→ **AUFGABENSTELLUNG**
Beantworte anhand des folgenden Artikels über das Gymnasium in Amstetten diese Fragen:
1. Welche Nummer trägt die Ausgabe, und in welchem Monat und Jahr erschien sie?
2. In welchem Monat und Jahr soll die Festschrift der Schule erscheinen?
3. Wer ist Chefredakteur der Festschrift?

→ **AUSGANGSTEXT**
☆ ☆ ☆ ☆ ☆

Nr. 193 - April 1988 - 17. Jahrgang
50 Jahre Gymnasium in Amstetten
(von Direktor Dr. Norbert Arbinger)
Die Vergangenheit nicht vergessen -
Gymnasium im Aufbau
Der vorliegende Abriss von Geschichte und Aufgabe des "Amstettner
Gymnasiums einst und jetzt" dient der Standortbestimmung dieser
Bildungsinstitution nach 50 Jahren Dienst an der Bevölkerung des Mostviertler
Kulturraumes. Eine ausführliche Darstellung zu dieser Problematik werden Sie
der FESTSCHRIFT der Schule entnehmen können, die anlässlich des fünfzigjährigen
Bestehens im Juni 1988 erscheinen wird. Für die Bereitstellung des Kerns der
historischen Hinweise sei daher bereits an dieser Stelle besonders dem
Chefredakteur der Festschrift, Kollegen Mag. Robert Hinterndorfer, und seinen
zahlreichen Mitarbeitern aus dem Lehrkörper, der Elternschaft und der
Bevölkerung herzlich gedankt.

☆ ☆ ☆ ☆ ☆

Daten zu Element und Textposition
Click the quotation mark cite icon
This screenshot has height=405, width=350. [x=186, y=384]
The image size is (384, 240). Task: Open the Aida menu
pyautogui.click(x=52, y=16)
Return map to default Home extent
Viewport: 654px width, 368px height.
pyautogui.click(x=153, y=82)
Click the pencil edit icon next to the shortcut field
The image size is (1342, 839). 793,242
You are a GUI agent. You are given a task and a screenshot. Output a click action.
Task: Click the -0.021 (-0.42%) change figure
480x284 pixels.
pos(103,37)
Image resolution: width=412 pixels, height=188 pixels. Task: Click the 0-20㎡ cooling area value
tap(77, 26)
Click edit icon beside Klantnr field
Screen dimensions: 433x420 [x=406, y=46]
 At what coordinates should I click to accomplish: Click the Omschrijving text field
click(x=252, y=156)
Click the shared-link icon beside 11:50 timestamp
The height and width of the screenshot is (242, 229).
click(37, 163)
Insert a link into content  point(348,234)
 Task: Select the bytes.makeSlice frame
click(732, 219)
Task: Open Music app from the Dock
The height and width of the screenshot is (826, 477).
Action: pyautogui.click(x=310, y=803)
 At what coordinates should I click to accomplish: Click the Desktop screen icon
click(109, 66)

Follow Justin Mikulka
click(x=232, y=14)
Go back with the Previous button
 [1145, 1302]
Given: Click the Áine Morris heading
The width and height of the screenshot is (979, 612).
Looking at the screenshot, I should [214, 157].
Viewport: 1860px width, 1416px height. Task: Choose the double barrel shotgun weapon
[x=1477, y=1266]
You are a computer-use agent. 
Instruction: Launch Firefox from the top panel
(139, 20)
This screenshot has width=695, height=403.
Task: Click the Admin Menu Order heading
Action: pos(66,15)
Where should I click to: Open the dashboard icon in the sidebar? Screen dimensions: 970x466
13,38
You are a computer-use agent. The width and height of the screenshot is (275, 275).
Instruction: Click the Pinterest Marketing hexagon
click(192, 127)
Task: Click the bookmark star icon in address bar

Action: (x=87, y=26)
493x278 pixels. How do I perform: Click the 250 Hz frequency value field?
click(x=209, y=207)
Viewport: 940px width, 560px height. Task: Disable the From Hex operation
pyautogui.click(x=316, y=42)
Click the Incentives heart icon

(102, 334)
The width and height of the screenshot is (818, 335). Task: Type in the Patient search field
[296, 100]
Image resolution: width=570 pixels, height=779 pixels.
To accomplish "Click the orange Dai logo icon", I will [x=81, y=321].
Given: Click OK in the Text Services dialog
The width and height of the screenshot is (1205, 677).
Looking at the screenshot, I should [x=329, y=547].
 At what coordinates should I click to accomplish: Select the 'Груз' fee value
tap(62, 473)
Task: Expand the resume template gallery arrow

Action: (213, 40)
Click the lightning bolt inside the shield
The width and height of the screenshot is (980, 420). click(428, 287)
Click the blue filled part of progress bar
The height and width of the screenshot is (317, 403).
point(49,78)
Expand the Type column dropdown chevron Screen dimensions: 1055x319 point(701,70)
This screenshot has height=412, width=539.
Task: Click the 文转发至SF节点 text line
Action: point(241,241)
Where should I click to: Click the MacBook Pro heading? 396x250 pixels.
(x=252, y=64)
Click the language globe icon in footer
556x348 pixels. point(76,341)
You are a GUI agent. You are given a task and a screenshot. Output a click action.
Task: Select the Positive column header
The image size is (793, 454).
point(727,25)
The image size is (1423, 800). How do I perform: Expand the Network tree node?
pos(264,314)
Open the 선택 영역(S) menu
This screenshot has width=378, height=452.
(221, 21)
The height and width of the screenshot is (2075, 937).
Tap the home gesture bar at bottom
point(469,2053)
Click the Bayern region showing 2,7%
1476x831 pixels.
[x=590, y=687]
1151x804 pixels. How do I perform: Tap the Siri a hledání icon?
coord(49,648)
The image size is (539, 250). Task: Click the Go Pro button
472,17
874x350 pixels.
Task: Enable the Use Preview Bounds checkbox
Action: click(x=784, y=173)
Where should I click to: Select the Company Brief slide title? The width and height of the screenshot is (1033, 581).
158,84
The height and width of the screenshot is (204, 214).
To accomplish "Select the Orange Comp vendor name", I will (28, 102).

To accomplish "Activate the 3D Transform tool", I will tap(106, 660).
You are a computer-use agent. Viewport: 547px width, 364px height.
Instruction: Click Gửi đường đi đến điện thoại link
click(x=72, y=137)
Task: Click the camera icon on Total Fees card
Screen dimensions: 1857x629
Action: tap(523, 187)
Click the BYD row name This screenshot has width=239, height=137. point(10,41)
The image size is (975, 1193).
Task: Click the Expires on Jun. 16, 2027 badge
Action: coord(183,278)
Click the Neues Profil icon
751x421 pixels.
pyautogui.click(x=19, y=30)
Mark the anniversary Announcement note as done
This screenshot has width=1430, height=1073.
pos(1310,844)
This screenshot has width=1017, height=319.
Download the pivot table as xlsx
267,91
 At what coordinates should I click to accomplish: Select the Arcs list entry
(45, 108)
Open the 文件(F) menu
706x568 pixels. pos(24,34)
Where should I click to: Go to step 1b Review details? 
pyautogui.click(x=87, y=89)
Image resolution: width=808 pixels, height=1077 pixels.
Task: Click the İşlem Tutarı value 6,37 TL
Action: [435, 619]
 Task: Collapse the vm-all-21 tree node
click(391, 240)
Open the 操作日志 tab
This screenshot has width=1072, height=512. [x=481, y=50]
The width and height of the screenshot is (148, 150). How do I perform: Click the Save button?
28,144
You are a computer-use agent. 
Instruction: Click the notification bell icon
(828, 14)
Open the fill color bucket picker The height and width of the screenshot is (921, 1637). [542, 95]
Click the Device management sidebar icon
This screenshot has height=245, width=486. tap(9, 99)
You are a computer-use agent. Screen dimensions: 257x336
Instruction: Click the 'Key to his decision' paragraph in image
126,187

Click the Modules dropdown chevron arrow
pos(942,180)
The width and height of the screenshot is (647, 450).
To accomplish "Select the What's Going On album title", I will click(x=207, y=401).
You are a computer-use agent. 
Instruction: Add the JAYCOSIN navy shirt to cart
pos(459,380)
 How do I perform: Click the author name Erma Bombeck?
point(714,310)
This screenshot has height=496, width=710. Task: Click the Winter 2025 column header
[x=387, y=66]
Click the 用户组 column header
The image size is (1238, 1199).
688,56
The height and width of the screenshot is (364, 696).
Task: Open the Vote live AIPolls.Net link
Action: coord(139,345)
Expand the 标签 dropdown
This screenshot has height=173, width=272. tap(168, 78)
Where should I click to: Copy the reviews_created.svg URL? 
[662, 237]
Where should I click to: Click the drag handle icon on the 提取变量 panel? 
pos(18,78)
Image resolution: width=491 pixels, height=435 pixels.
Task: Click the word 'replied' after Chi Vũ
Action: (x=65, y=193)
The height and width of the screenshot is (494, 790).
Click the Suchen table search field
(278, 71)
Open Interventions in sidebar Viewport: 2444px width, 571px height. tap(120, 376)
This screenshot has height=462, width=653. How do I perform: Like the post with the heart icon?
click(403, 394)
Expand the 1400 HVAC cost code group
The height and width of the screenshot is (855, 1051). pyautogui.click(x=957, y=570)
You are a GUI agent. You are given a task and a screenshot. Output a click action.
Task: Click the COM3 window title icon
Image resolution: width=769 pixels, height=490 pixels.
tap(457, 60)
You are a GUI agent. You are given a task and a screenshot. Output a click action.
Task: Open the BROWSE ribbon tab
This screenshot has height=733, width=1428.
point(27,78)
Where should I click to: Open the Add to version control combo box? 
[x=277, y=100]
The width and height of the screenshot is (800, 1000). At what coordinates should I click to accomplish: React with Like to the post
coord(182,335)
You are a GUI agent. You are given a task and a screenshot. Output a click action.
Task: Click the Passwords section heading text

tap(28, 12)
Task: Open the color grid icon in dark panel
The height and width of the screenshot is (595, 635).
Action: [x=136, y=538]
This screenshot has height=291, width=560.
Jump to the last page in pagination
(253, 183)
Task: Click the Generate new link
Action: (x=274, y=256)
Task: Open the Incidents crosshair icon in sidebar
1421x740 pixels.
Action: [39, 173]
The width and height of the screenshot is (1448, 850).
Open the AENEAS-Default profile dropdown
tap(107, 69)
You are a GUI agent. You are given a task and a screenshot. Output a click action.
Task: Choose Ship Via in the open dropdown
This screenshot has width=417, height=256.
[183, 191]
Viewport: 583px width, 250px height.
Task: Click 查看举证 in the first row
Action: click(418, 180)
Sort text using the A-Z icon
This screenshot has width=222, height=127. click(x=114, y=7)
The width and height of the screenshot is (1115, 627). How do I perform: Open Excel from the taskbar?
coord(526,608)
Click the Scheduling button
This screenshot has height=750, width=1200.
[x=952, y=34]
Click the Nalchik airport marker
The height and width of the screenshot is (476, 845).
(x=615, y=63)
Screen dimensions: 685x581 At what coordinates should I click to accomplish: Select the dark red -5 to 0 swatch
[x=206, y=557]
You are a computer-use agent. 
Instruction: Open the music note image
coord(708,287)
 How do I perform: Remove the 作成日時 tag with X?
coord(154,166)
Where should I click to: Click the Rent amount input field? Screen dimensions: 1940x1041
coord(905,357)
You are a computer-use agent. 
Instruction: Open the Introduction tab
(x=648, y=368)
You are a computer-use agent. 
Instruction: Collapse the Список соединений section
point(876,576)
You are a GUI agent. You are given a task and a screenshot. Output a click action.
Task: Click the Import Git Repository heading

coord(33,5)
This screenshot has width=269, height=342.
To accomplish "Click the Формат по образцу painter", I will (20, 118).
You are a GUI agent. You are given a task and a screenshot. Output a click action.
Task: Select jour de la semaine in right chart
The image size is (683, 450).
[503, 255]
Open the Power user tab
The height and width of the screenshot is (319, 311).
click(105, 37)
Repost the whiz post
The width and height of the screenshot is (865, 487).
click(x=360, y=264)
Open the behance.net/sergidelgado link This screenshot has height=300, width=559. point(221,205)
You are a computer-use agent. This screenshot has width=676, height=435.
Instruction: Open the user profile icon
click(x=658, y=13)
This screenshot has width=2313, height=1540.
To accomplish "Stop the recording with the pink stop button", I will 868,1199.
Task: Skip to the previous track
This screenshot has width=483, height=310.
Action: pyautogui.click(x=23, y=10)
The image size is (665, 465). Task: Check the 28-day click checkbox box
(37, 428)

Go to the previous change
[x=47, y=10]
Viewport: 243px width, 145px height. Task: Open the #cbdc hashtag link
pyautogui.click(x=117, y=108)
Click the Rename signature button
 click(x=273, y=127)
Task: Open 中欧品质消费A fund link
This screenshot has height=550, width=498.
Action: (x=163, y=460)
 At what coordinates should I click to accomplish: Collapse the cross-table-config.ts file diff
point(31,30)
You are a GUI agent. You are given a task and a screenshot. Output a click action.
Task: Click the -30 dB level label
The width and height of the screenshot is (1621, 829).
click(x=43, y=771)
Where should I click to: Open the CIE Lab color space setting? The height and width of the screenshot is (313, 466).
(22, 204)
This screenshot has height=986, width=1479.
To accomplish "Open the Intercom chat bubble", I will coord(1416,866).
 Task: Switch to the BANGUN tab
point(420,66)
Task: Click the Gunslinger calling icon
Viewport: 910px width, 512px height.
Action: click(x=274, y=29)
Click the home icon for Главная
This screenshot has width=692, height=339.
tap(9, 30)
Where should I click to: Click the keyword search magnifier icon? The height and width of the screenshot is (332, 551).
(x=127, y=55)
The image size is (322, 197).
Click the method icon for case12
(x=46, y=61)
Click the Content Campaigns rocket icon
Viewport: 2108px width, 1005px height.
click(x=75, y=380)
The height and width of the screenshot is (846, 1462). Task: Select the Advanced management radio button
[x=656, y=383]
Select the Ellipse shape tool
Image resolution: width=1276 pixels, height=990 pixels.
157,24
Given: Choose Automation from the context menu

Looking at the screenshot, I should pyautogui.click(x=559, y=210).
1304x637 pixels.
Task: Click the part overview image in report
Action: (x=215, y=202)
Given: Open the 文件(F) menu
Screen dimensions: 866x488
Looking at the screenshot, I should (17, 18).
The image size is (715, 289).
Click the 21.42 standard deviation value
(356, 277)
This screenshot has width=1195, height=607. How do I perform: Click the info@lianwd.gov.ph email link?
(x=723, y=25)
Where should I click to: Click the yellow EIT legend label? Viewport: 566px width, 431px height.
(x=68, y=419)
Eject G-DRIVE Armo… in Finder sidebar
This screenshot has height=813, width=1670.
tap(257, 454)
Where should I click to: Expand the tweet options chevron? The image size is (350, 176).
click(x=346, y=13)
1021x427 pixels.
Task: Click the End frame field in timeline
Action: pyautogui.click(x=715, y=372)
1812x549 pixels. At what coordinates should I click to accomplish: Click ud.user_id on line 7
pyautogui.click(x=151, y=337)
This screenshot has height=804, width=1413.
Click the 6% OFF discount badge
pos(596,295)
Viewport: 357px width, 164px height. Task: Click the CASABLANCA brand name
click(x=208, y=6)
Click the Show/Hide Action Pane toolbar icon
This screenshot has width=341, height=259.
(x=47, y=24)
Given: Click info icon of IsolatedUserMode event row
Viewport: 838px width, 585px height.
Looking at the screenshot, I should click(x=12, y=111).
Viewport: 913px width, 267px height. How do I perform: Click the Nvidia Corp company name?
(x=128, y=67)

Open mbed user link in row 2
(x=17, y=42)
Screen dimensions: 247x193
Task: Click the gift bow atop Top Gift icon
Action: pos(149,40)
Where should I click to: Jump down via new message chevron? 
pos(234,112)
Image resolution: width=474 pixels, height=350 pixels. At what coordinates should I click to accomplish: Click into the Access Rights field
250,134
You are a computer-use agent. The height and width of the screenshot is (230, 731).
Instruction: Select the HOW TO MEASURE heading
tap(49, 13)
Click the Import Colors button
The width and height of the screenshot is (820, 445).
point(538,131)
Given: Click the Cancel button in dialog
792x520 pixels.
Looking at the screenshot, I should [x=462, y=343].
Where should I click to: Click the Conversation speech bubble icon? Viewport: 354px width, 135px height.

☆ ☆ ☆ ☆ ☆

→ **ÜBUNGSERGEBNIS**
1. Nr. 193, April 1988
2. Im Juni 1988
3. Mag. Robert Hinterndorfer